In News: Neem trees has been identified as twig blight and dieback disease in Telangana.
- Neem is a member of the mahogany family, Meliaceae
- Neem trees are attractive broad-leaved evergreens that can grow up to 30 m tall and 2.5 m in girth.
- The roots penetrate the soil deeply
- When injured, they produce suckers – This suckering tends to be especially prolific in dry localities.
- It is grown from the southern tip of Kerala to the Himalayan hills, in tropical to subtropical regions, in semiarid to wet tropical regions, and from sea level to about 700 m elevation.
- Neem trees are strong can take considerable abuse.
- They can easily withstands pollarding (repeated lopping at heights above about 1.5 m)
- Neem shows antibacterial, antifungal, and other versatile properties
- But neem trees are sometimes hit by insect and fundal infestation
- The dieback disease affects leaves, twigs and the inflorescence of neem trees of all ages
- It causes almost 100% loss of fruit production in severely infected trees
- The dieback disease is mainly caused by the fungi Phomopsis azadirachtae.
- The dieback disease was first reported in the country during the 1990s near Dehradun in Uttarakhand, while it was first noticed in Telangana in 2019.
- The appearance of symptoms starts with the onset of the rainy season and becomes progressively severe in the later part of the rainy season and early winter.
- The twigs affected by the disease should be cut and a blend of fungicide and insecticide can be sprayed after their removal.

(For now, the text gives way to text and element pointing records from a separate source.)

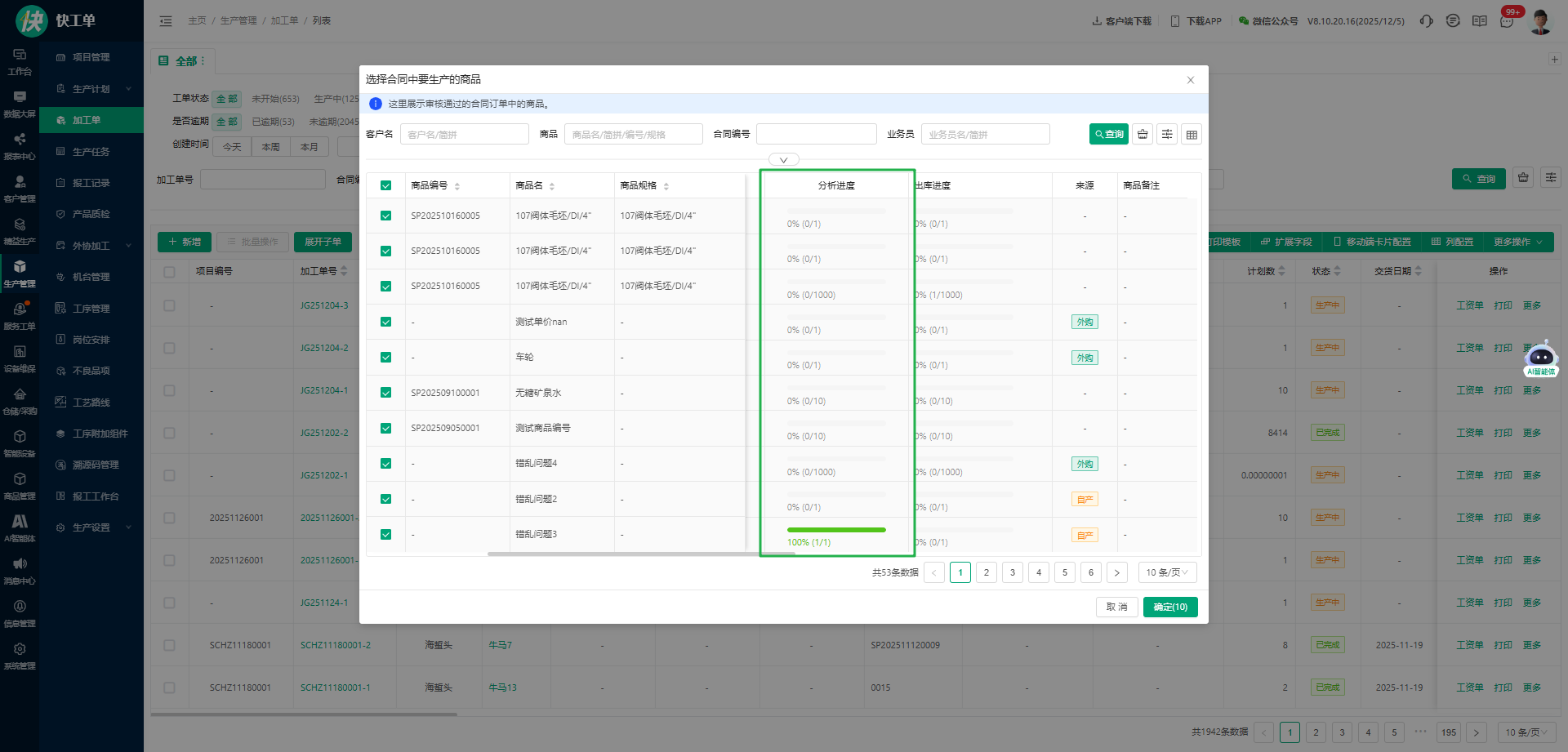The width and height of the screenshot is (1568, 752).
Task: Uncheck the checkbox for 错乱问题3 row
Action: [x=385, y=535]
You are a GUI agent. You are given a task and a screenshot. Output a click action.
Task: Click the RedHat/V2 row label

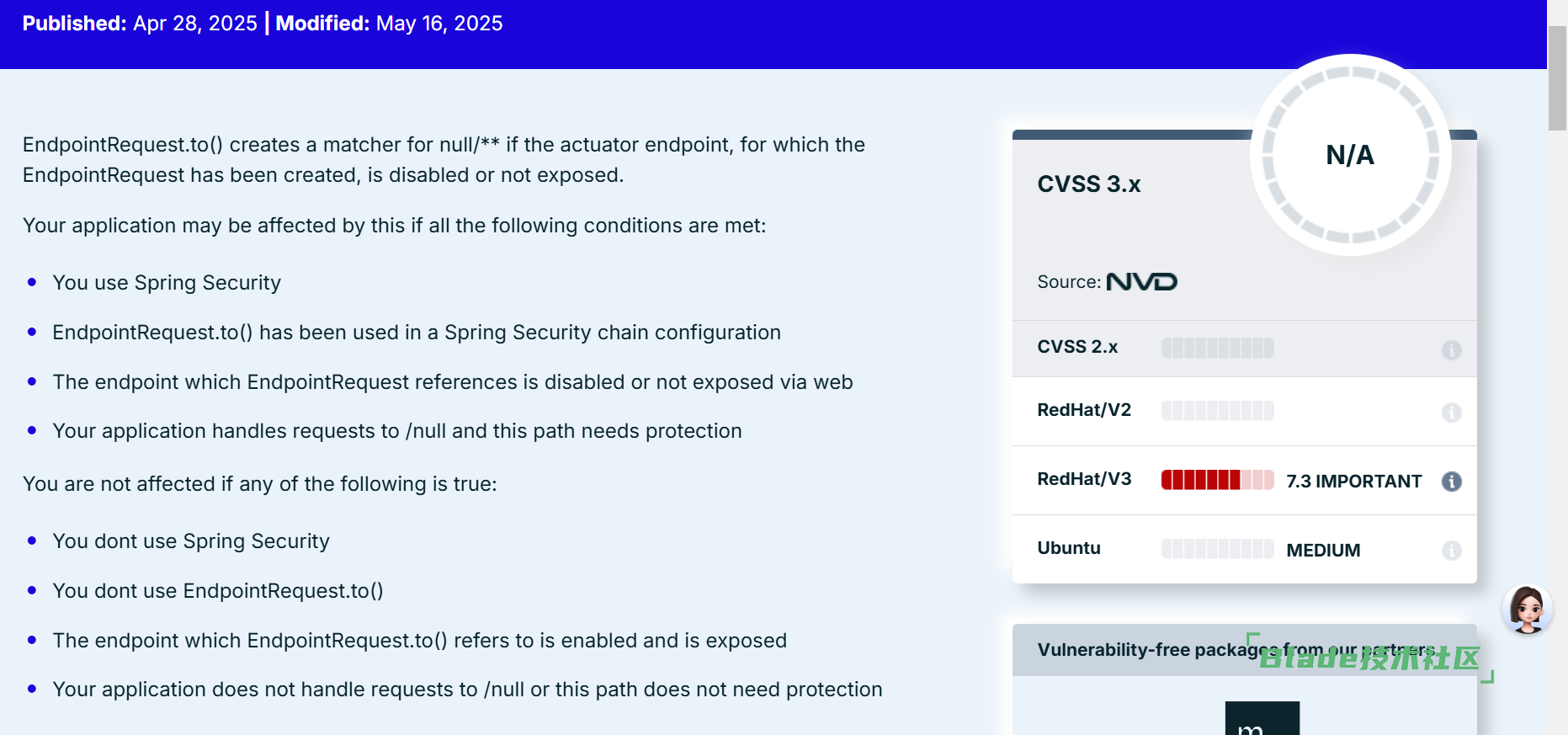click(1084, 410)
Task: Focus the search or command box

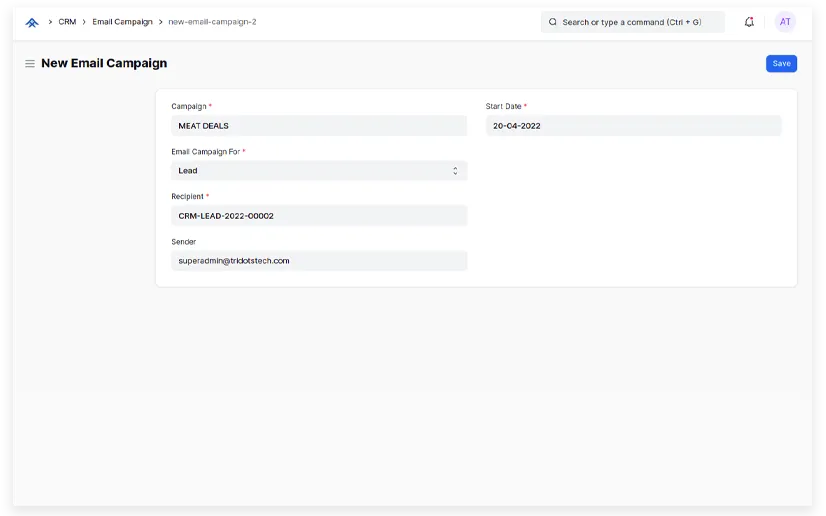Action: tap(640, 22)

- Alternatively, a pit should be dug around an affected tree, and water mixed with fungicide and an insecticide should be poured into it.
- However, the efforts to treat the affected trees should be taken up as a cluster either in a village or in a residential locality in urban areas as the fungus is airborne.
- Even if treatment is carried out for one tree, the fungus spores from a nearby tree can affect the treated plant again.
- Spraying chemicals on big trees is a difficult task as it may hit insects like butterflies and also pollute water bodies nearby.